Village and parish in Hampshire, England

East Stratton is an estate village and former civil parish, now in the parish of Micheldever, in the Winchester district, in the county of Hampshire, England. It is at the entrance to the landscaped grounds of Stratton Park, some 8 miles northeast of Winchester Both park and village demonstrate the evolution of a landscape directed by three eminent families – Wriothesley, Russell and Baring – during the 17th, 18th and 19th centuries. In 1931 the parish had a population of 230.

In East Stratton can clearly be seen a sequence of village development stretching over four centuries. At the north end, thatched cottages dating from the 17th and 18th centuries border the lane which sweeps down to the entrance of the park. Around the village crossroads and war memorial are grouped other cottages and the 'new' 19th-century church, All Saints, East Stratton and farm. Further south are five pairs of early 19th-century estate cottages and the 19th-century Plough Inn (now renamed the Northbrook Arms). A dozen houses erected in this century by the rural district council and Forestry Commission now extend the village as far as Cold Harbour, once a small separate hamlet.

The name Stratton comes from Old English and means farmstead or village on a Roman road.

==History==
The Manor of East Stratton was granted to the New Minster (Hyde Abbey) about AD900 by King Edward the Elder and remained in the Abbey's hands until the Dissolution. In 1564 the manor was purchased for £1,318 by Sir Thomas Wriothesley, later Earl of Southampton (d.1550). The last earl, Thomas (d.1667), made "the house at Stratton Park one of his chief seats in the country." He was probably responsible for first enclosing the park.

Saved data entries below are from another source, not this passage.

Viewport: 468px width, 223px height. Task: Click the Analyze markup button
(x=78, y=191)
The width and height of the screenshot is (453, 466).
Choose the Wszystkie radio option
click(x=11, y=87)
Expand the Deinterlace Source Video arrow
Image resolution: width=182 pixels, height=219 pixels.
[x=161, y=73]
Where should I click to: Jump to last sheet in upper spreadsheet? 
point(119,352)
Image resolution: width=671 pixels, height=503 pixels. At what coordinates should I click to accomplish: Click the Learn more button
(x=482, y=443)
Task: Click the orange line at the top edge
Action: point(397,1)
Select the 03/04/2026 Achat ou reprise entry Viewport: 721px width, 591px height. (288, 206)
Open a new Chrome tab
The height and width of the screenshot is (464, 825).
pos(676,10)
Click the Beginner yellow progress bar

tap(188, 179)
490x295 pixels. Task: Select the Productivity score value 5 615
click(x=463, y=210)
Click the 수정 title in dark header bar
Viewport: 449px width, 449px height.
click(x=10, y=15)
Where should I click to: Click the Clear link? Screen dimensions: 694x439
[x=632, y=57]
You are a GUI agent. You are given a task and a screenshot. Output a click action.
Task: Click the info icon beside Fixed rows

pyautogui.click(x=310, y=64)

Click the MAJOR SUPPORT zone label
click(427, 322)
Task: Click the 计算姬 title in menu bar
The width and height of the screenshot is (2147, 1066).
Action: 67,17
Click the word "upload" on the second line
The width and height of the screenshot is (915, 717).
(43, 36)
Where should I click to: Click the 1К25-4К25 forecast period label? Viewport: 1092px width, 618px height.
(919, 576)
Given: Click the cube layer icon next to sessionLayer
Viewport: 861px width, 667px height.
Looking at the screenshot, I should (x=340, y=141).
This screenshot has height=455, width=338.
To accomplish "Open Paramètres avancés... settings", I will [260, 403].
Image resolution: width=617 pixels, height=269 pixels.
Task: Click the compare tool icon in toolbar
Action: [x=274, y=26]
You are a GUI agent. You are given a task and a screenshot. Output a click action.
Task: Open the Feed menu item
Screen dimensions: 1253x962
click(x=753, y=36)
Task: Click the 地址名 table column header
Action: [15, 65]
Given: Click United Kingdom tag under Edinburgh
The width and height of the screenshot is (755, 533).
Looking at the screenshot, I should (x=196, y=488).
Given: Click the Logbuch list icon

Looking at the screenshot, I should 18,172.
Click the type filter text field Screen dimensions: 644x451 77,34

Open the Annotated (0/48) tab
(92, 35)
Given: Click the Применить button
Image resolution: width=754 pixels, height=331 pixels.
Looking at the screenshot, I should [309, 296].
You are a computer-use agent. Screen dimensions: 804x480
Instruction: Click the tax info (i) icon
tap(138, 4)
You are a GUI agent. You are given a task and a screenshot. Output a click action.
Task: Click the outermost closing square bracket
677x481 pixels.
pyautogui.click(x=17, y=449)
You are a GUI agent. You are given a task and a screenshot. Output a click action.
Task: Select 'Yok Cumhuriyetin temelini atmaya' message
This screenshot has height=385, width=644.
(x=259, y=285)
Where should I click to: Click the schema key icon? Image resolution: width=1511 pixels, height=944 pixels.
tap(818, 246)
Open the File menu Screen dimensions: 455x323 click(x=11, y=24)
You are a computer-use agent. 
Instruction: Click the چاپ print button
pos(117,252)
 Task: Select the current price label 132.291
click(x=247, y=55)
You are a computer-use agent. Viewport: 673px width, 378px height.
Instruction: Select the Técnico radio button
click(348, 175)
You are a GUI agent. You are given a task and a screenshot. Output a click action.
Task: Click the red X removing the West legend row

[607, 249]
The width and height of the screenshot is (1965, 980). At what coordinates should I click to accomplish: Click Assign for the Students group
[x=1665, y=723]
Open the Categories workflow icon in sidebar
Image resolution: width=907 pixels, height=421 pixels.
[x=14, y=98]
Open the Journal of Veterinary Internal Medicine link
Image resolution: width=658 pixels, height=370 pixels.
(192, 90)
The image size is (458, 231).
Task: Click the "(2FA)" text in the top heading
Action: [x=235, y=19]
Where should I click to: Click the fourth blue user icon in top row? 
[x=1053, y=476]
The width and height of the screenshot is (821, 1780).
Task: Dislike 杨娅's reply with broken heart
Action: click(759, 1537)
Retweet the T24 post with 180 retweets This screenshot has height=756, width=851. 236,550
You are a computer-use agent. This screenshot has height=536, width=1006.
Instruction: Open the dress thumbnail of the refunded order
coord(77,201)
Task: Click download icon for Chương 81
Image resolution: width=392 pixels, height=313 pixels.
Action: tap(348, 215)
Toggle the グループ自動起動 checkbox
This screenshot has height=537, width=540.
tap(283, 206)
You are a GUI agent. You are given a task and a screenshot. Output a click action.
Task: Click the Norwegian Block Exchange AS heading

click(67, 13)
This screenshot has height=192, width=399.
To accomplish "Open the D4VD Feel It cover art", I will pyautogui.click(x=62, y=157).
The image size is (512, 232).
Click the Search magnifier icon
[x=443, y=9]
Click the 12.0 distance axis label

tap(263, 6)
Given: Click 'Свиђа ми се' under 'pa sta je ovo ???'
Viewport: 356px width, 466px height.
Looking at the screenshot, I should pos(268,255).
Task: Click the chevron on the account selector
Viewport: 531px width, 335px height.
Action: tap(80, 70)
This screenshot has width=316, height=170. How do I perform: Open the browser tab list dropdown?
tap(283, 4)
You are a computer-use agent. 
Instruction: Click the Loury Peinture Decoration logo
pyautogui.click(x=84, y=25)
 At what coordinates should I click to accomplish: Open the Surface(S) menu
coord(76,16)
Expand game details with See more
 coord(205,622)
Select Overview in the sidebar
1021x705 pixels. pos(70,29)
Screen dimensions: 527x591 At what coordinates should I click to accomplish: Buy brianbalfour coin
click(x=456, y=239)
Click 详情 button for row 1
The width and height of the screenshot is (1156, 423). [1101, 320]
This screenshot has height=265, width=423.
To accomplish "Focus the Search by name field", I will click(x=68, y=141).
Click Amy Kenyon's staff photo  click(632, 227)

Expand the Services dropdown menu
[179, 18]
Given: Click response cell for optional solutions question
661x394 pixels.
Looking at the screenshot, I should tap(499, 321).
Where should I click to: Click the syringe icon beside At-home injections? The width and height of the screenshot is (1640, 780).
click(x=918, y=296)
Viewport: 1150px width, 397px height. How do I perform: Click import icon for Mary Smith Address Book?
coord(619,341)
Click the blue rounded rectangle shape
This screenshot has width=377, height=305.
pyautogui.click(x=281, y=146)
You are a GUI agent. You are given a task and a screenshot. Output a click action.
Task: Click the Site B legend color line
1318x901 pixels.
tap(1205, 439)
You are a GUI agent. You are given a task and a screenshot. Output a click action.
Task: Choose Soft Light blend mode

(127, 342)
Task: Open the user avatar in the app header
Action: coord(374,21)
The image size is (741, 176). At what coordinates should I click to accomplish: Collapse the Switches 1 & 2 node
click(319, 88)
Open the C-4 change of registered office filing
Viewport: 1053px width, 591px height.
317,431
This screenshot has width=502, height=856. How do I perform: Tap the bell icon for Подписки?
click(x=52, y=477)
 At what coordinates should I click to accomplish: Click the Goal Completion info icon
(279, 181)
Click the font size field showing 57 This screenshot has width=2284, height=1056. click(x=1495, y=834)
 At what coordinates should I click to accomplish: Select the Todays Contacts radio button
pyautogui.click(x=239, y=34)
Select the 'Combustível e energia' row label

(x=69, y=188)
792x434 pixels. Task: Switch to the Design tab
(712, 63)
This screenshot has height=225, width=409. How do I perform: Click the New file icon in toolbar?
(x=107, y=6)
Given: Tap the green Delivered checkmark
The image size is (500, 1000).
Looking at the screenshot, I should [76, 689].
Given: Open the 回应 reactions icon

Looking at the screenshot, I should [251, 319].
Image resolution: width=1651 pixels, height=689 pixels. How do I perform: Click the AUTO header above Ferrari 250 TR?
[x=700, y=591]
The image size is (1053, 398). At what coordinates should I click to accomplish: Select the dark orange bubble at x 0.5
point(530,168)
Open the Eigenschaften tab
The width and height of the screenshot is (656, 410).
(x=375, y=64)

In 1667, the manor passed to Thomas's daughter Lady Rachel and her husband William, Lord Russell who is said to have "pulled down part of the town or hamlet of Stratton and laid it into his Dear Park". Lord and Lady Russell improved the estate and house, laying out "orchards, gardens and avenues, planted groves, wildernesses and other ornaments to adorn and accommodate this beautiful and pleasant scene". Lord Russell was executed in 1683 for complicity in the Rye House Plot but Lady Russell continued to look after the estate until her death in 1723.

In 1723, the estate passed to Lady Russell's grandson Wriothesley Russell, 3rd Duke of Bedford. He is generally credited with the demolition of "a great part of the ancient mansion at Stratton Park lest it should cause the magnificent residence at Woburn Abbey to be neglected ..."

In 1801, Sir Francis Baring purchased the estate for £150,000 and the Baring family have owned the Stratton estate ever since. Sir Francis immediately started improving the estate. The old house was removed and remodelled in the classic style by George Dance Jnr who designed the 'new cottages'. The house briefly became The Vyne Stratton School in the 1920s.

Open fields around the village were closed in 1800–1850, the park was twice extended south and new cottages and the Plough Inn were erected at the south end of the village. East Stratton Farm lay in the middle of the new road to the New Farm. By the middle of the century much of the old village had been knocked down for improvements to the park.

Opposite where the old church had stood a new school was built, to replace the old one which had burnt down, by Sir Thomas Baring in 1846, he described it as 'a neat Elizabethan style' and it still stand in the park today. The school could accommodate 150 children but its average attendance was 60. It was closed in the 1960s

The old church which had been largely rebuilt in 1810 was demolished and a cross was built in its place. The new church, All Saints, was built in the village and was opened in 1888.

On 1 April 1932, the civil parish was abolished and merged with Micheldever.